CC&E Study Shows Landbuilding in Davis Pond, Site of Freshwater Diversion
November 28, 2022
CC&E scientists say land is being created at one of two sites on Louisiana's coast
BATON ROUGE -- College the Coast & Environment researchers just gave more evidence to support the large-scale Mississippi River sediment diversions currently being planned for the Louisiana coast, when they analyzed the state of two existing freshwater diversions already in place. Their results, published recently in the journal Ecological Engineering, show one site has formed a significant amount of land over the past 17 years.

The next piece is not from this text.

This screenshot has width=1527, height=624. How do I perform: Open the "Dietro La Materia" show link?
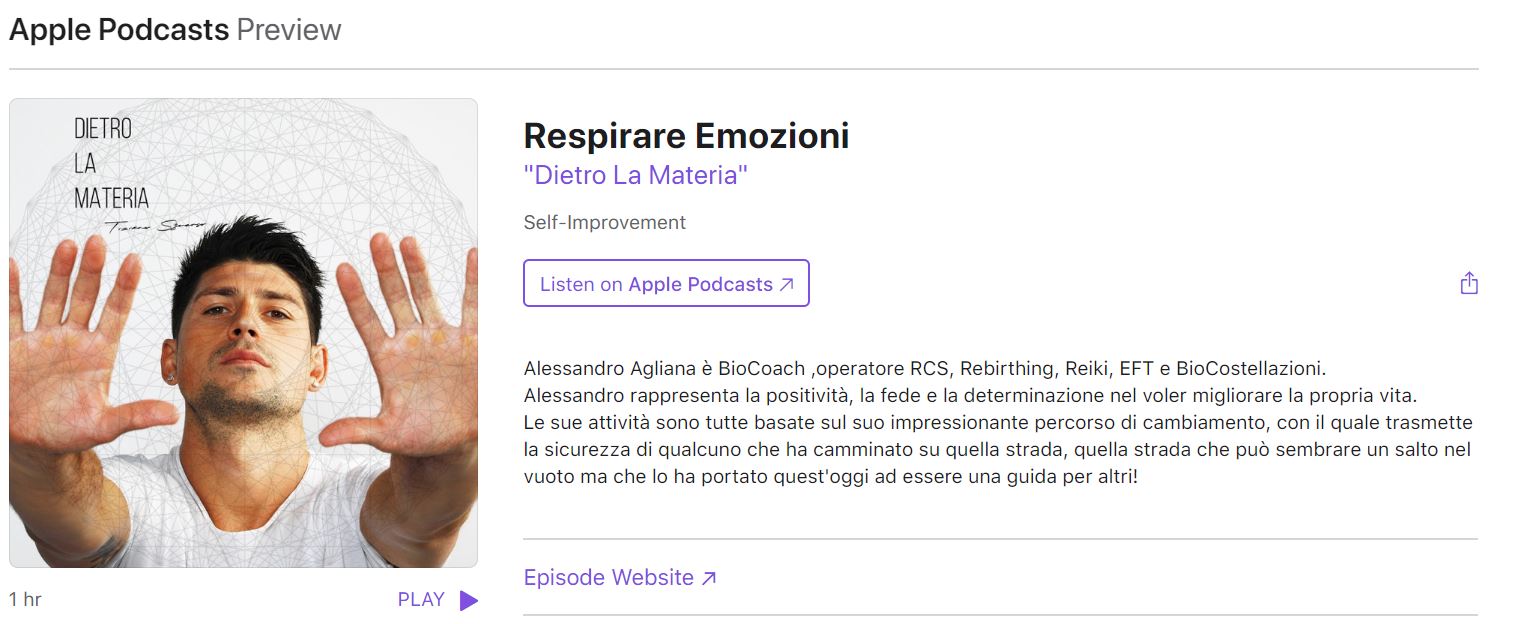click(636, 175)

The study, conducted by John White, a professor in the Department of Oceanography & Coastal Sciences, or DOCS, John Day, a professor emeritus of DOCS and Brady Couvillion of the US Geological Survey, looked at the Davis Pond Freshwater Diversion, which is situated on the west bank of the Mississippi, upstream from New Orleans, and the Caernarvon Diversion, which is downriver from New Orleans and on the river’s east bank.
Researchers found the Davis Pond Freshwater Diversion, which was opened in 2002, to be a “dynamic environment which has been experiencing dramatic change” over the years. In the time since the diversion was opened, a new fan-shaped build up of sediment, known as a crevasse splay deposit, has opened up at the mouth of the inflow channel. Mouth bar deposits and fringe wetlands have begun to fill in previously opened ponds.

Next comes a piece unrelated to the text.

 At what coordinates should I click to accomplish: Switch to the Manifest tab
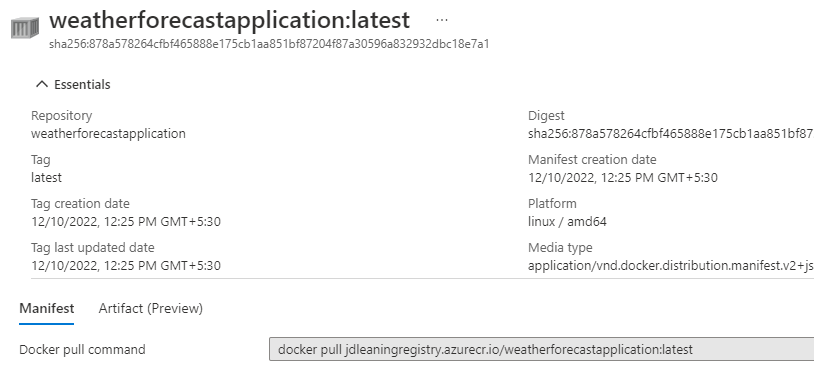[47, 308]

The study estimates that, in the 17 years since the diversion was opened, area land has increased somewhere between 2 and 4.8 square kilometers (that’s between 1.25 and 3 square miles), the majority of that has been in the last decade or so. Not only that, a decadal soil sampling study conducted in 2007 and 2018 showed a doubling in bulk density of wetland soils in over half the wetland, which can be attributed to the deposition of river sediment.
The Caernarvon Diversion, on the other hand, shows no meaningful detectable changes in the amount of land present in the area. This finding is in itself significant, however, as it refutes an earlier study that both diversion areas lost land after the diversion was opened.
The Need for Better Wetland Data on Louisiana's Coast
Diversions at both sites were created not to build land, but as attempts to combat saltwater intrusion created by rising sea levels. Although they were not designed to capture sediment, both sites provide instructive examples for how the results of freshwater diversions may look, and also the best way to monitor the success of a given project.
White said that the methodologies used to gather data are significant for the state’s planned sediment diversions. Wetlands can prove difficult to measure using standard remote sensing techniques, he said, because the rise and subsequent retreat of flood waters make it difficult to determine where land is building, depending on the changing water level.
“Our study in Davis Pond used appropriate remote sensing tools and combined them with over 140 measurements on the soils and plants to provide ground-truthing and certainty for modeling. If a river diversion is affecting the soil, you need to measure the soil, before and after, to fully understand how the river diversion is affecting the land,” he said.
Moving forward, he continued, “Louisiana needs a better database of wetland spatial soil data describing the entire system, so that as things change, we can understand what is actually causing these changes and thereby design better systems which represent value for money for the taxpayer. The state has a great system, Coastwide Reference Monitoring System (CRMS) which is focused on the coastline, but they will need additional sampling efforts aligned to the sediment diversions to fully understand the impact and progress of these restoration projects.”